The public schools in Flint offered an array of skilled trade courses that were intended to supply students with tangible skills that they could utilize in finding employment later in life that would provide economic stability for them and their family. These skilled trades included things such as woodshop classes, home economics classes, and the Genesee Area Skill Center. The Genesee Area Skill Center was a career training center that provided students with hands-on learning in high-demand fields that prepared students for immediate entry into the workforce upon completion.

As I mentioned earlier, my family found a local church when we moved to Flint where we could come together and worship with fellow spiritually-minded brothers and sisters. The church is often the nucleus of the Black family, and provides one of the critical foundations for building and sustaining a stable home in the Black community.

Other critical foundations include stable jobs and businesses, physical health and wellness, mental vitality, nutritional support, along with some of the external infrastructures we talked about earlier (housing, schools, hospitals, transportation, water, energy etc.).

So, as you can imagine, after living in Flint for many years when it was blessed with a thriving economy, and having a front-row seat to witness the city’s decline into what you see today as you drive around the city was devastating for a native Flintstonian to watch. Blight, poverty, increased crime rates, abandoned structures, and a crumbling and failing infrastructure is what you are greeted with as you drive around the city.

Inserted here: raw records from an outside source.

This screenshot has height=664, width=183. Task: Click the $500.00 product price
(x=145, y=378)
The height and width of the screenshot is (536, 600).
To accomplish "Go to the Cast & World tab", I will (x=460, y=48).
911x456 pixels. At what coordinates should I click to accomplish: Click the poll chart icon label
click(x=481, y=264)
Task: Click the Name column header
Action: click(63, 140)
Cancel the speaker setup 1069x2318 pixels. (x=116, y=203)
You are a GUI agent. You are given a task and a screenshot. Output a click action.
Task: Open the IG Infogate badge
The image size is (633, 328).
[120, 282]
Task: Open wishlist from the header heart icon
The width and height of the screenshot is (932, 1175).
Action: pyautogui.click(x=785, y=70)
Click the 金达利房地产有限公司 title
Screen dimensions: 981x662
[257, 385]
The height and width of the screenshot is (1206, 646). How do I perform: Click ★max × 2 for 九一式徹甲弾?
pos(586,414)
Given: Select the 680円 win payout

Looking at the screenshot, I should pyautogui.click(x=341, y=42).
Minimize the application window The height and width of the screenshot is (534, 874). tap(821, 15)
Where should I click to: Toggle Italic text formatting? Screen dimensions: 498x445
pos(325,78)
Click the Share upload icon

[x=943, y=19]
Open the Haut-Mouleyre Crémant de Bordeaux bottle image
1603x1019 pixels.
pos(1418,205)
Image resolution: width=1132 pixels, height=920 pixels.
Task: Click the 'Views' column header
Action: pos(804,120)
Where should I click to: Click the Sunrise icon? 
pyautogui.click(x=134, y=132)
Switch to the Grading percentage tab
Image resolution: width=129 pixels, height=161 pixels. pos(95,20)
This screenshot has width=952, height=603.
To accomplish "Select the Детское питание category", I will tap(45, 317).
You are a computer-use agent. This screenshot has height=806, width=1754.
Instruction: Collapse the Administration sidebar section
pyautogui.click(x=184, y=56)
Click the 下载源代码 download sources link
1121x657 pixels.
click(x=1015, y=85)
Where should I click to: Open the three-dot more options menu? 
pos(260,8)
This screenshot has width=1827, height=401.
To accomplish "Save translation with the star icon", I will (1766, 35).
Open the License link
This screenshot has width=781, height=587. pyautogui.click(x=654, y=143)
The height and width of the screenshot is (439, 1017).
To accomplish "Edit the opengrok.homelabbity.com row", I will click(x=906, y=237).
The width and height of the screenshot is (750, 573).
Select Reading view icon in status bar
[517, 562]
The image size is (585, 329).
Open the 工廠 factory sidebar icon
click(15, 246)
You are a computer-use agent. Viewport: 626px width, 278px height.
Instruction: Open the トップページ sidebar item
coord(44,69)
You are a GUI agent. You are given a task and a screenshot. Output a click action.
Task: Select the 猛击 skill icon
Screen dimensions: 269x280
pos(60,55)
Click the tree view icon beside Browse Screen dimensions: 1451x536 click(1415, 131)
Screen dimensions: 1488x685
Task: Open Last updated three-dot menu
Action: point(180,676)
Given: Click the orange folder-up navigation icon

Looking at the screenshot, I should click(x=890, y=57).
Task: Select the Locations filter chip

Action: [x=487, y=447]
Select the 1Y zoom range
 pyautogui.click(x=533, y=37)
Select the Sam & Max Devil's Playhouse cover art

You also see hopelessness and despair on the faces of the residents of the city. You sense that the current residents feel a sense of abandonment as they feel like their local government, the federal government, and now the entire world has abandoned them to die a slow and painful death. (I say the entire world because the eyes of the world were briefly tuned to Flint because of the Flint Water Crises that drew national attention to the hurting city. But we will talk more about this later.)

Even though the city and residents have been abandoned, the infrastructure is crumbling, and the local economy is barely surviving, I see hope. I see hope for the restoration and the revitalization of the city of Flint, Michigan. And I see Flint becoming a thriving and bustling city again that its residents, and the world, can be proud of.

Not in our town! Not ever!

And when nothing is impossible, the possible is possible.